Non si può dire che con le banche il governo abbia mostrato il coraggio leonino a cui aveva alluso in aula Giorgia Meloni rivolta al Pd: «Aspettate la manovra e potreste scoprire che abbiamo il coraggio che voi non avevate». Non si può nemmeno dire che di coraggio il suo governo non ne abbia avuto affatto e si limiti a truccare la carte, come ripete buona parte dell’opposizione.

L’intervento sulle banche e sulle assicurazioni c’è e ai diretti interessati non fa certo piacere. Però è quasi precisamente quello che si era detto disposto a concedere sin dall’inizio il presidente dell’Abi Patuelli: un anticipo di due anni delle imposte differite. Patuelli aveva proposto un anno di anticipo. Il governo ha raddoppiato e in una trattativa difficile come quella con i potenti istituti di credito e le assicurazioni, difesi a spada tratta da uno dei partiti della maggioranza, Fi, non si può dire che sia un nulla di fatto.
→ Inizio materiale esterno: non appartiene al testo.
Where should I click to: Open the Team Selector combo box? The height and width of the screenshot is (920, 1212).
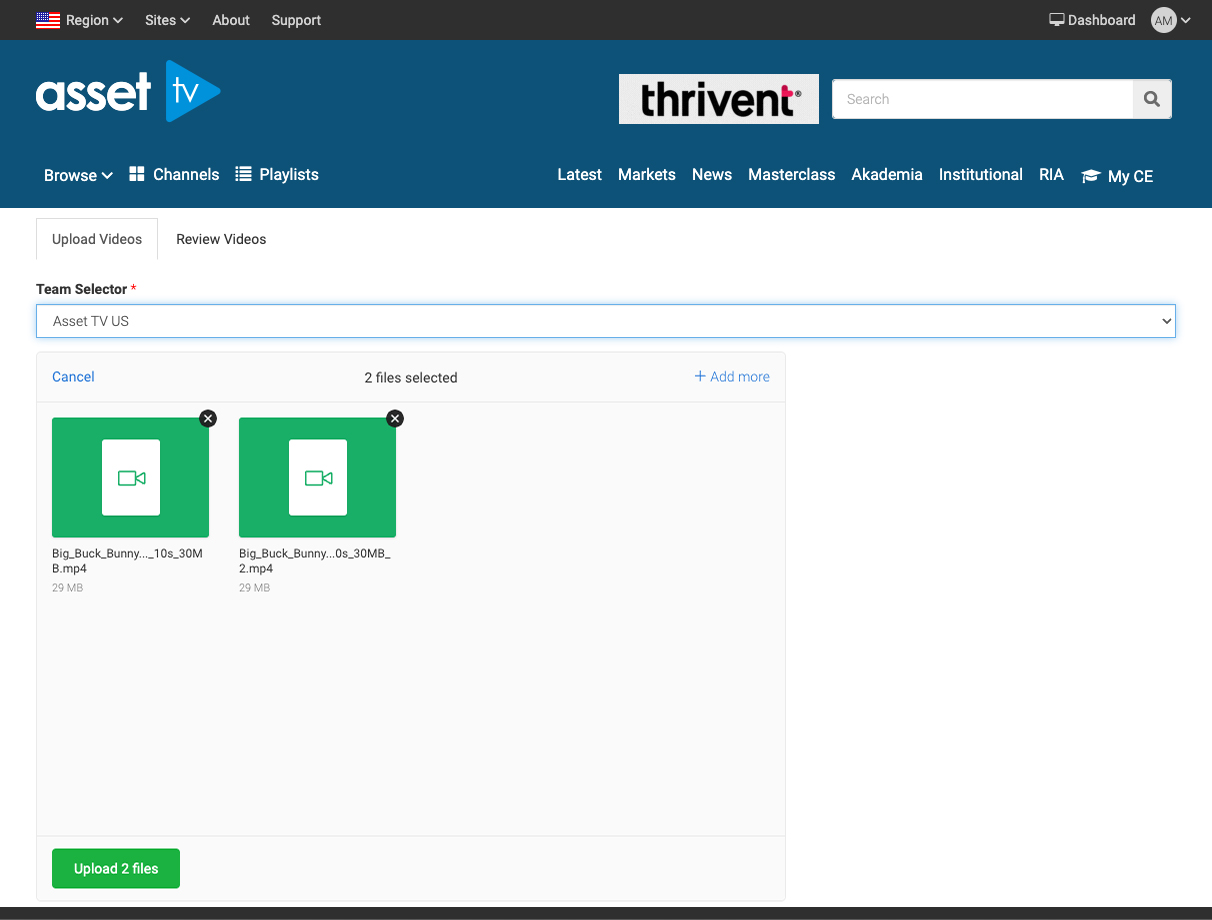click(x=605, y=321)
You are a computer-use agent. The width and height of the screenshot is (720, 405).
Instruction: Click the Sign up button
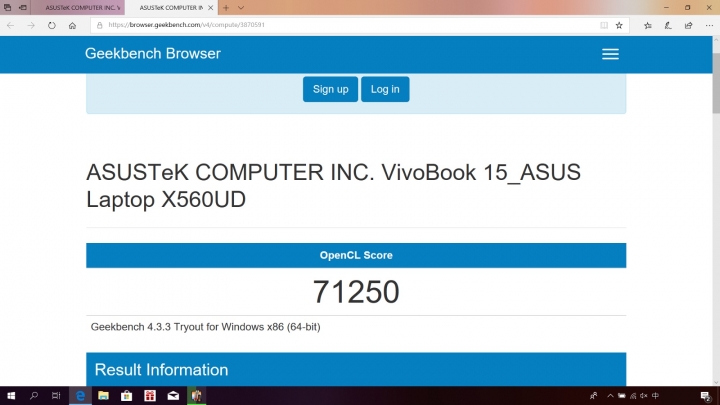pos(330,89)
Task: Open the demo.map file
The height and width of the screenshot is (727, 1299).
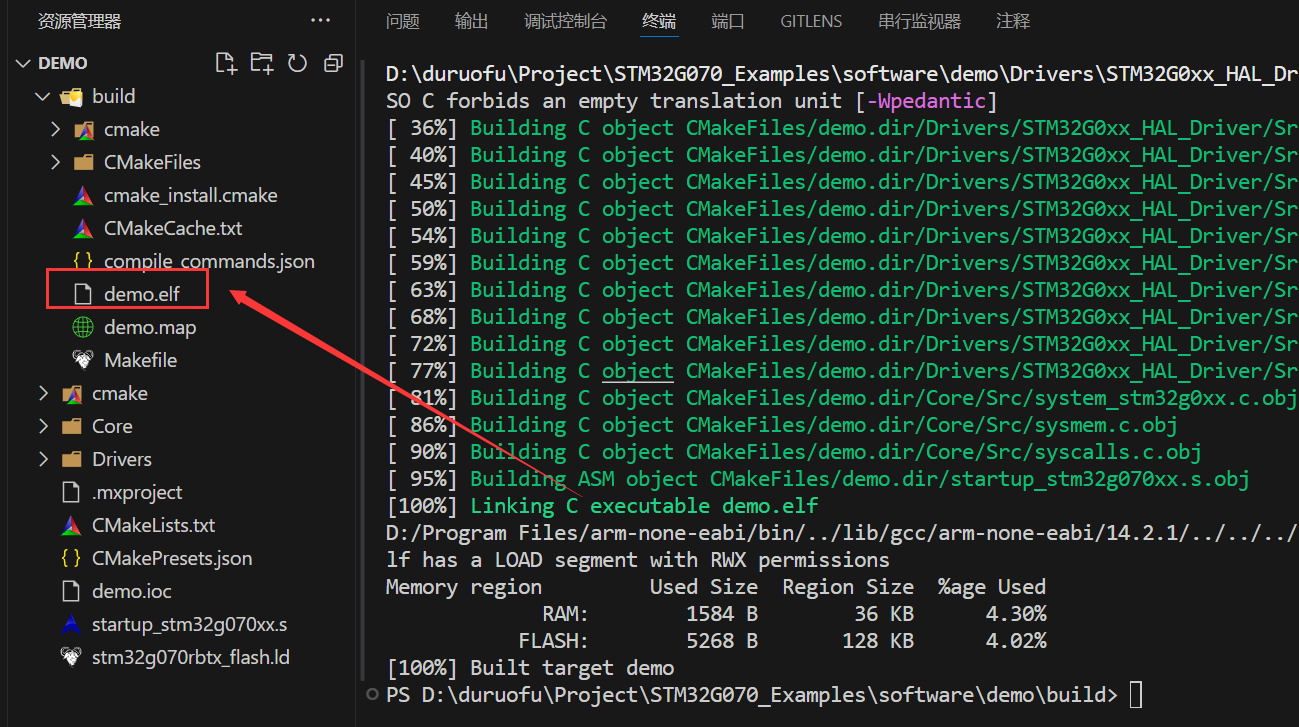Action: [x=149, y=327]
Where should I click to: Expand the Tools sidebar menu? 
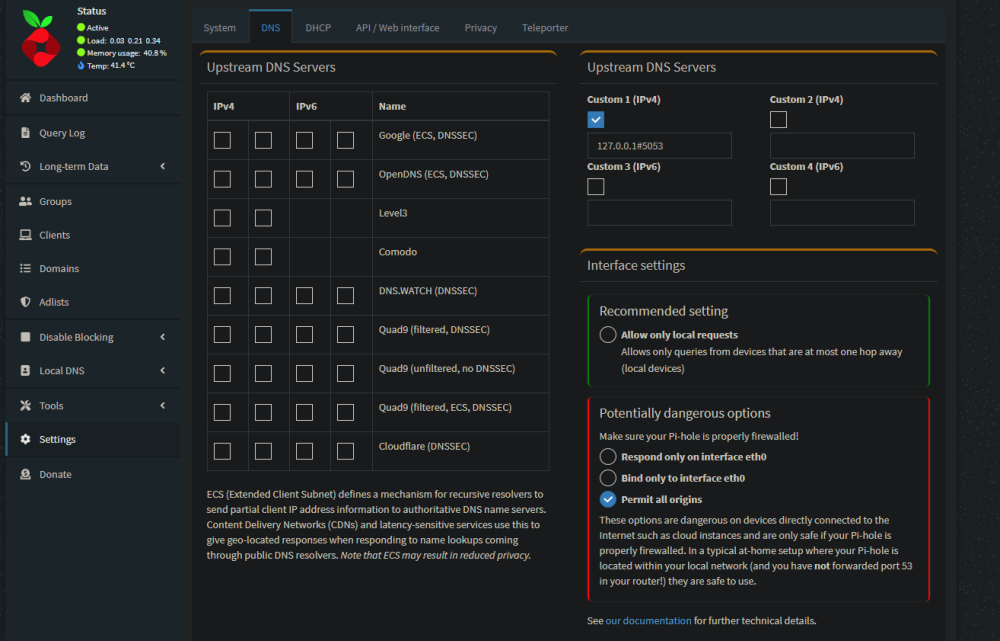point(163,405)
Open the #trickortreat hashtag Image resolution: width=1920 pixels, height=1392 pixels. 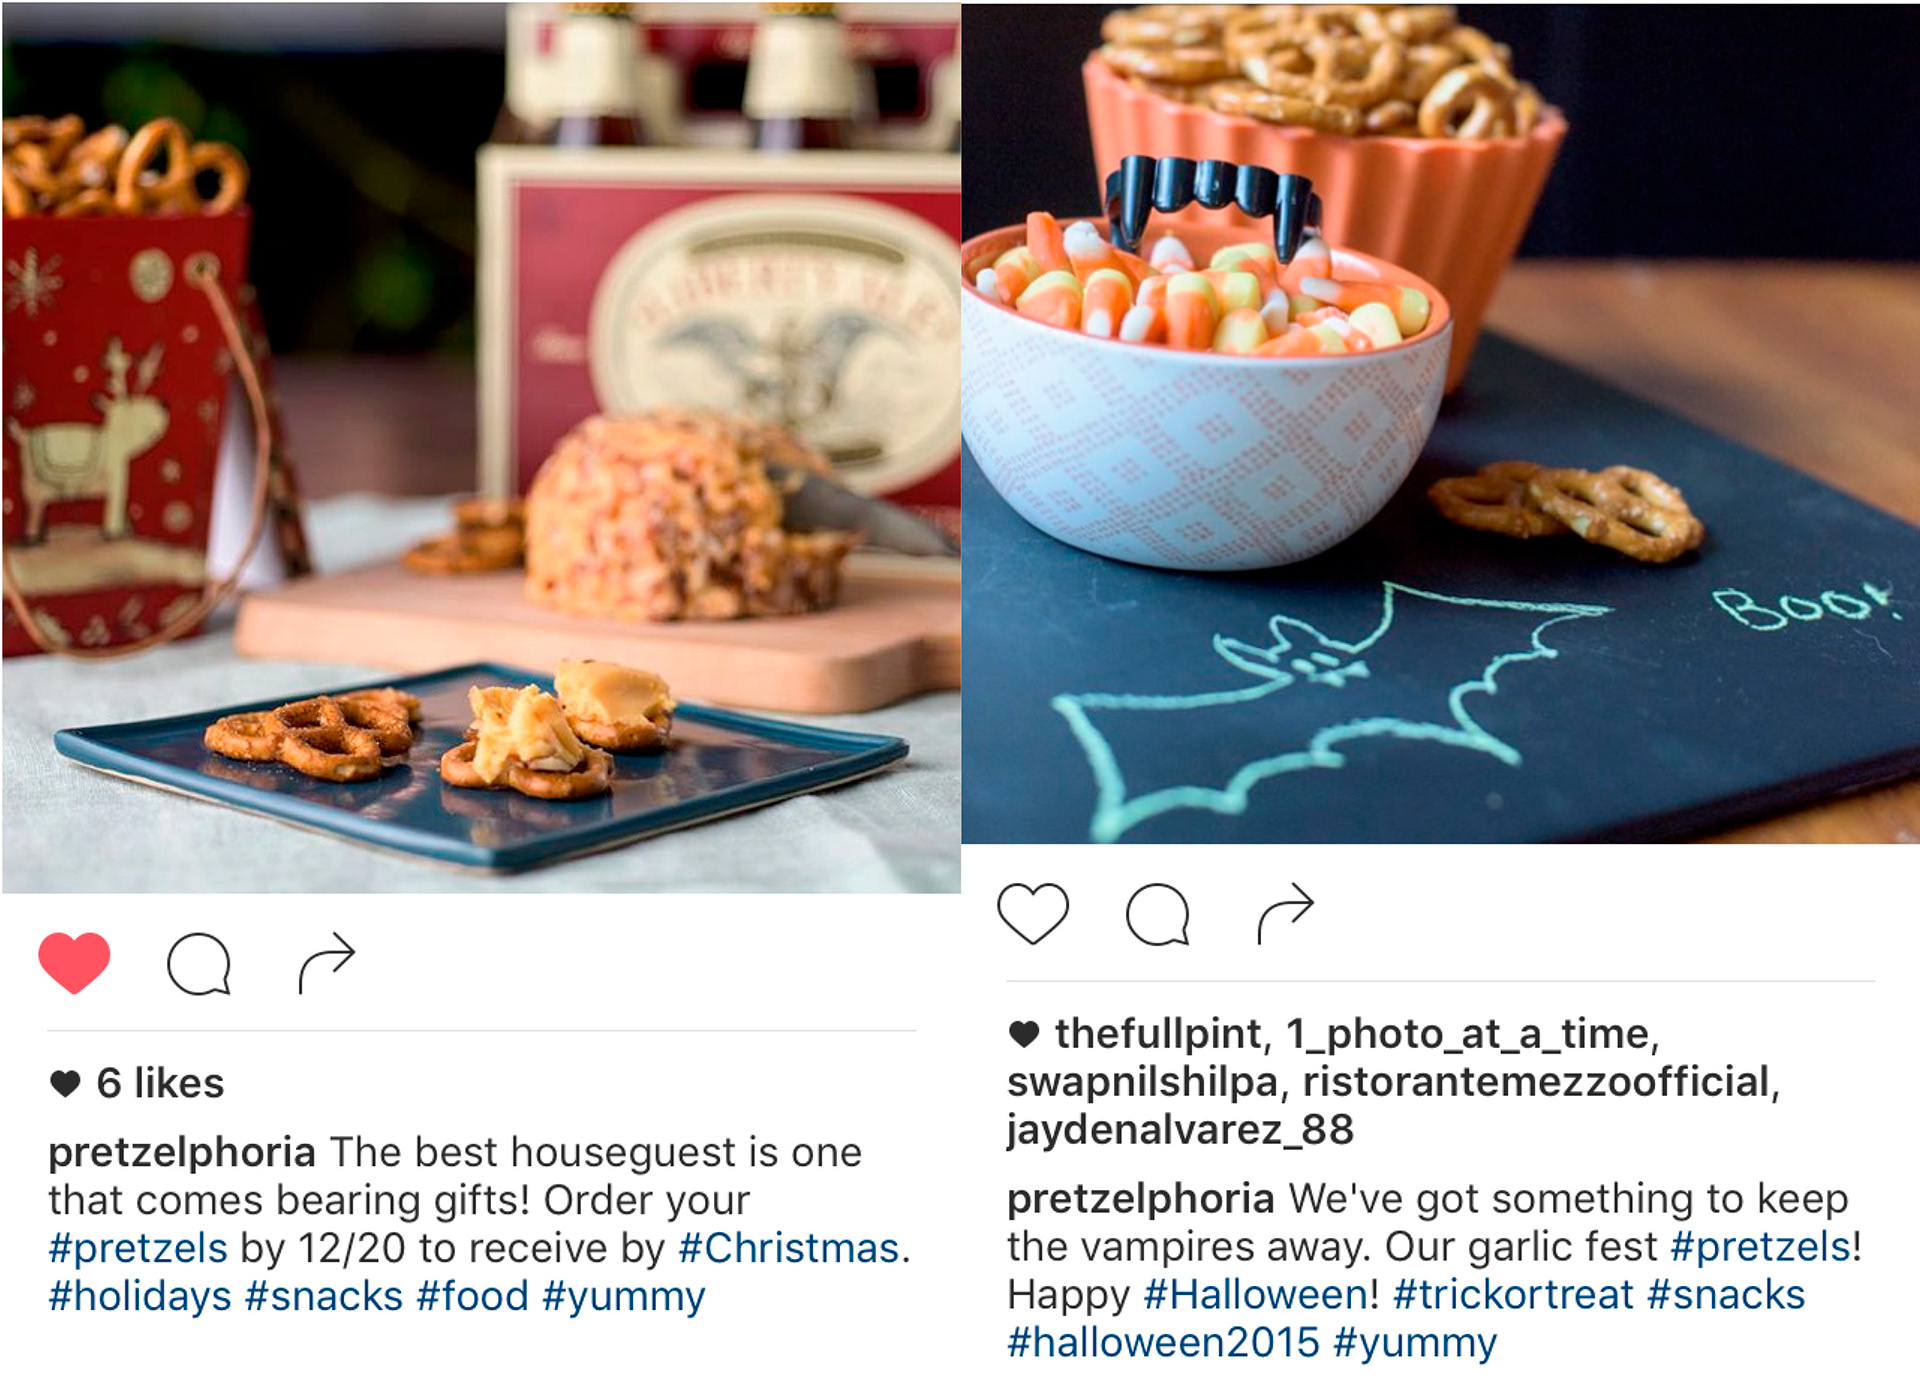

La piena soddisfazione del partito azzurro, che canta vittoria e brinda pubblicamente, rivela però che Meloni e Giorgetti non hanno osato oltrepassare il livello di guardia entrando in conflitto con un potere come quello di banche e assicurazioni.

Quanto alla destinazione della manovra, lievitata all’ultimo momento da 25 a 30 mld, la bussola è stata certamente politica ma non si può dire che sia stata pensata per avvantaggiare i più ricchi. La conferma del taglio del cuneo fiscale avvantaggia le fasce medio basse, anche se per i redditi da 20mila al tetto di 30mila euro, il vantaggio si declina in termini di detrazioni fiscali e non di minori contributi. In un modo o nell’altro dovrebbe esserci un ricavo di circa 100 euro. L’intervento sulla sanità è certamente insufficiente: secondo l’opposizione che punta l’indice accusatorio intorno ai 900 mln, oltre due mld stando ai conti del ministero.

La barra politica è rappresentata dagli interventi a favore delle famiglie purché abbiano figli e possibilmente parecchi. Fa un po’, anzi un po’ troppo, campagna mussoliniana per la natalità, ma questa è l’impostazione della maggioranza, particolarmente cara alla premier, e in ogni caso nessuno avanza dubbi sulla gravità della crisi demografica e di conseguenza di qualsiasi intervento volto a contrastarla. Nel complesso e tenuto conto della situazione austera, la legge di bilancio, per come si profila al momento, non è eccezionale né particolarmente audace ma neppure da crocefissione. Sempre che davvero i tagli riguardino solo le spese dei ministeri, come assicura il governo, e non è affatto certo. Per capirlo bisognerà però aspettare la presentazione della vera e propria legge di bilancio, lunedì prossimo.

Il limite principale va comunque ricercato altrove. A conti fatti il governo si è mosso come tutti i governi precedenti quando suonava la campana delle finanziarie: arrabbattandosi per rintracciare fondi con manovre una tantum. Può farlo. Il nuovo Patto di stabilità lo consente finché si tratta di interventi sulla riduzione del deficit. Il governo è certo che Bruxelles darà semaforo verde alla legge e probabilmente ha ragione. In prospettiva, già a partire dai prossimi anni, l’orizzonte è però molto meno roseo.

Prima di tutto le misure una tantum sono ammesse per la riduzione del deficit ma non per la copertura delle spese eccedenti. In secondo luogo la richiesta di usufruire di 7 e non di soli 4 anni per completare il risanamento implicherà la richiesta di riforme strutturali che, per essere tali, dovranno per forza mordere e dunque scontentare qualcuno. Infine anche la disponibilità di misure una tantum non è infinita.

Il gioco di prestigio realizzato con successo quest’anno, cioè far quadrare i conti scontentando sì qualcuno però non troppo e anzi il minimo indispensabile, diventerà sempre più difficile. Anche se non soprattutto perché il quadro generale, con le guerre che non accennano a finire e l’impatto di quella ucraina sull’economia tedesca è già molto pesante, non permette grande ottimismo su elementi chiave come la crescita del Pil, per non parlare della produzione industriale in piena flessione.

Prima o poi, dunque, la premier dovrà decidersi a fare quel che non ha fatto stavolta e che in tutta evidenza avrebbe voluto invece fare subito il ministro Giorgetti: mettere i suoi alleati con le spalle al muro per definire una linea strategica di politica economica per i prossimi e tutt’altro che facili anni.